Однажды мы влезли на второй этаж особняка в коммуналку к отцу Тэка Ефиму Александровичу, который дома заведомо не ночевал. Влезли на старинные каменные ворота со львами. Потом прошли поодиночке по довольно длинному узкому карнизу (держаться было не за что), Тэк чудом протиснулся в открытую форточку и распахнул окно. Тогда и я тоже оказалась в квартире. А потом мы бросили веревку на землю, и к веревке случайные прохожие — было уже часов семь утра — привязали наши портфели и зааплодировали нам! Почему-то чужие люди всё поняли. Но в доме была такая пыль, грязь — Ефим Александрович давно жил у любовницы, а его
Теперь даже страшно представить себе, как мы взбирались на высокий второй этаж, как шли по узкому карнизу. Видно, правда, бог хранит влюбленных…
Но вот то, что казалось невозможным, произошло. Тэк ушел из семьи ко мне.
И стали мы жить не только «невенчанные» (никто, даже родные, нас на брак не благословили), но и, естественно, нерасписанные: ведь у обоих стоял штамп в паспорте, то есть, как уже было отмечено, у Тэка имелись в Москве жена и дочь, а я числилась замужней дамой. К тому же мой муж был в действующей армии, то есть доблестный воин, хотя уже, видимо, на пути к веселому городу Вене.
Когда я написала «невенчанные», то внезапно вспомнила церковный обряд и его примету — молодые в церкви всходят на ковер, и кто ступит первым, тому и верховодить в доме.
Ковра у нас, разумеется, не было.
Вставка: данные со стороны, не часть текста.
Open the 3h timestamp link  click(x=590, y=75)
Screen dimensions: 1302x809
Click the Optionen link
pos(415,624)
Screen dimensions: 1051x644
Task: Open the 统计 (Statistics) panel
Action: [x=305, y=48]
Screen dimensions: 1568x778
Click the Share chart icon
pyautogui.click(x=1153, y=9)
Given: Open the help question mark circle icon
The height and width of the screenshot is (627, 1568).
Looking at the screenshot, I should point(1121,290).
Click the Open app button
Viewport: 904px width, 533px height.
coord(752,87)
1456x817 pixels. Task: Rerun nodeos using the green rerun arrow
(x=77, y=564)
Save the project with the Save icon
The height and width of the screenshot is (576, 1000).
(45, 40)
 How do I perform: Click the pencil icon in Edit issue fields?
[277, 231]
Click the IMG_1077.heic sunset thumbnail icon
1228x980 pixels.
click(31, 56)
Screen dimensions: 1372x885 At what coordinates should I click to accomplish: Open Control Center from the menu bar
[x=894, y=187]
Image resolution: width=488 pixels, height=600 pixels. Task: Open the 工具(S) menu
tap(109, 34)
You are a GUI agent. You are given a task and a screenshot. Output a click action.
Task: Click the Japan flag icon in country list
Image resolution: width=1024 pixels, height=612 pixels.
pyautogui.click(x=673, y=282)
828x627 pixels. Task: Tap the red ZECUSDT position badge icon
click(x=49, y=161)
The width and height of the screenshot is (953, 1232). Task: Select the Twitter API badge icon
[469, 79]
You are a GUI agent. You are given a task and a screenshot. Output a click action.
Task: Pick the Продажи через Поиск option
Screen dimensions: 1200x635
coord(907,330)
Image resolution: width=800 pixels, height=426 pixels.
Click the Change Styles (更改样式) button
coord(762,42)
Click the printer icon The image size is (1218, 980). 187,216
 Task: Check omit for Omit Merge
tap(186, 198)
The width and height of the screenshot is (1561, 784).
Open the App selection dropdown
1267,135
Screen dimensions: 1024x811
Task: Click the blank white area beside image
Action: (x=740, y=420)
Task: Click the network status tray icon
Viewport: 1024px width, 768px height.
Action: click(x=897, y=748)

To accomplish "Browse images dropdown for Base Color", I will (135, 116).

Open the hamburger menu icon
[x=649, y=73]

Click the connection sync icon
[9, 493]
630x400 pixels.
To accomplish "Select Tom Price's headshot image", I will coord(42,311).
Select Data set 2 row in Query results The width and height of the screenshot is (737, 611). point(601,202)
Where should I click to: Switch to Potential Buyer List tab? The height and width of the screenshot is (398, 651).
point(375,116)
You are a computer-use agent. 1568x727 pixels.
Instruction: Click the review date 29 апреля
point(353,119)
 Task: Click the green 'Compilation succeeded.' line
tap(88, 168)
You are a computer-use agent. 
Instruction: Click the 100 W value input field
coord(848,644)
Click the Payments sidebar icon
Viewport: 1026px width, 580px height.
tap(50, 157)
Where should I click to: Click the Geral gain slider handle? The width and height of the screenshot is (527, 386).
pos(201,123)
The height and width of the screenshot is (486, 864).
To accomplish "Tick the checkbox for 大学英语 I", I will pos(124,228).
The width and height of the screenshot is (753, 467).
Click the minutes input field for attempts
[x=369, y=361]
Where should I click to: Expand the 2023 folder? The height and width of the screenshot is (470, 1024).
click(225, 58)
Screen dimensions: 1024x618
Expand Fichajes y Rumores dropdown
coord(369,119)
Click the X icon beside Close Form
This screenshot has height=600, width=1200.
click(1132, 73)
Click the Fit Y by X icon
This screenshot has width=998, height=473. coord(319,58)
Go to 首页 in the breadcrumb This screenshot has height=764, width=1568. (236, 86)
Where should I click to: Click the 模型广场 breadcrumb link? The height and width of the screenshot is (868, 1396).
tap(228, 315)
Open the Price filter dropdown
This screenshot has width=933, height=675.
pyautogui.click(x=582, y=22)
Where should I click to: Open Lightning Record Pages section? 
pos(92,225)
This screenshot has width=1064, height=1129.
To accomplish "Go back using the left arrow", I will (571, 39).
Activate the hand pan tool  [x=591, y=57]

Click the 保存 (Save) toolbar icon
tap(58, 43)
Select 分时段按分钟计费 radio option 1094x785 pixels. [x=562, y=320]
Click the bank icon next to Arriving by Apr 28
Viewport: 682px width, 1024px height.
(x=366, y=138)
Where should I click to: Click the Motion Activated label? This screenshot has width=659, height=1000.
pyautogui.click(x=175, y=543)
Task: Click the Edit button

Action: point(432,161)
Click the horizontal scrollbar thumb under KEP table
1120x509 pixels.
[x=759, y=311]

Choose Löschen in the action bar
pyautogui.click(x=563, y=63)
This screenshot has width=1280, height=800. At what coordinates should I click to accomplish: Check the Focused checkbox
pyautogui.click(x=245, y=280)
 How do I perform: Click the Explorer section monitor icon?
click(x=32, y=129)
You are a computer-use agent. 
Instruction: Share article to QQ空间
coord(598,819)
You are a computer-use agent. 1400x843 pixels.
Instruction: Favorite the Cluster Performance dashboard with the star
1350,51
Но некоторый перст судьбы все же присутствовал. День нашей «свадьбы» пришелся на 21 августа (дураки, как часто мы забывали этот день!). Именно 21 августа 1944 года муж перетащил свое чрезвычайно рваное синее одеяло — клочья серой ваты вылезали из него отовсюду — на мою продавленную тахту. Кроме одеяла он принес в общее хозяйство одну (!) серебряную чайную ложечку, которая почему-то очень быстро исчезла.
Но в том августе еще была эта чайная ложечка!
Август стоял жаркий. И в воскресенье наша коммуналка, вернее, та ее часть, что граничила с заколоченным парадным, почему-то вдруг опустела. И родителей, и многочисленных соседей, старых и малых, как ветром сдуло.
Пора было ложиться спать, когда я внезапно почувствовала сильный запах гари. Наш дом — красивый, хоть и ободранный, одноэтажный особняк с мезонином — имел пристройку, в которой мы жили. Деревянная, всего лишь оштукатуренная, сухая и старая, она сгорела бы, как стог сена.
— Чуешь, пахнет гарью, — сказала я, — где-то горит.
— Да, действительно, — ответил муж, — горит.
— Надо идти к управдому, вызывать пожарных.
(Все телефоны в доме срезали сразу же после начала войны.)
Поговорив еще несколько минут на тему «пожар, управдом» и беспрерывно принюхиваясь к усиливающемуся запаху гари — комната уже была в дыму, — я вдруг повернулась лицом к Тэку и увидела поразившую меня картину: Тэк сидел на тахте и безмятежно расшнуровывал ботинки.
— Что ты делаешь? — спросила я.
— Спать ложусь.
— Но ведь горит.
И тут мой дорогой муж вдруг поднял голову от ботинок и сказал очень твердо и спокойно:
— Я лучше сгорю, чем пойду к управдому.
В тот вечер я тоже незамедлительно легла спать, но довольно долго ворочалась с боку на бок. И не только из-за дыма. Я размышляла.
Стало быть, к управдому он ходить не будет. Но без «управдомов» — в фигуральном смысле этого слова — не обойдешься…
Стоит ли говорить, что к «управдомам» почти пятьдесят лет обращалась я.